If you've ever managed network infrastructure for an Internet Service Provider (ISP) or a large corporate network, you know that DNS is the Achilles' heel. A slow DNS resolver frustrates thousands of users, and a compromised one leads to massive security breaches.

Most solutions out there require hours of manual Linux tuning, kernel adjustments, and painful dashboard setups. I wanted to solve this by creating something that deploys itself and optimizes its own performance based on the hardware it's running on.

So, I built Sentinel DNS β€” an open-source, high-performance DNS Firewall appliance built on top of Rocky Linux and Unbound.

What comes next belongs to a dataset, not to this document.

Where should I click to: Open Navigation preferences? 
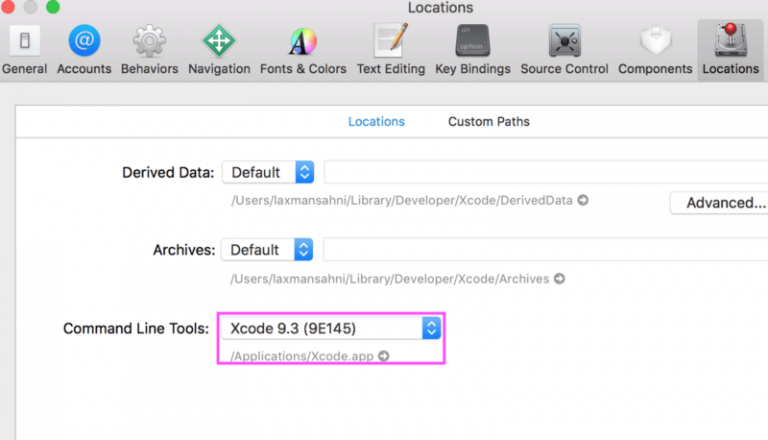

Here is a look at what I built and how it works under the hood.

πŸš€ The Core Features
Instead of distributing just a script, I decided to remaster a full Linux ISO. The goal was to go from "bare metal" to "production-ready DNS Firewall" in less than 5 minutes, 100% offline.

  1. Unattended Kickstart Installation
    You just boot the ISO. A custom ks.cfg (Kickstart) automatically partitions the LVM (isolating logs to prevent disk exhaustion), installs Node.js, Redis, and Unbound, and sets up the dashboard without a single keystroke from the user.

  2. Dynamic OS & Services Auto-Tuning
    This is the part I'm most proud of. On every boot, a startup script calculates the physical hardware (CPU cores and RAM) and automatically adjusts the system:

Linux Kernel UDP Buffers (rmem_max and rmem_default) are expanded up to 16MB to prevent UDP packet drops during heavy loads.
Unbound Cache Slabs are calculated as a Power of 2 matching the CPU cores for lock-less memory access.
Cache limits are dynamically scaled up to 4GB of RAM.

  1. Real-Time 3D NOC Dashboard Most DNS dashboards are boring tables. I wanted something that looked like a futuristic Network Operations Center. I used Three.js to build a holographic 3D globe that draws real-time geographic arcs connecting local clients to the global malware threats that the DNS firewall is blocking.

Sentinel DNS 3D DashboardThe NOC Dashboard measuring ICMP/TCP jitter and rendering 3D threat arcs.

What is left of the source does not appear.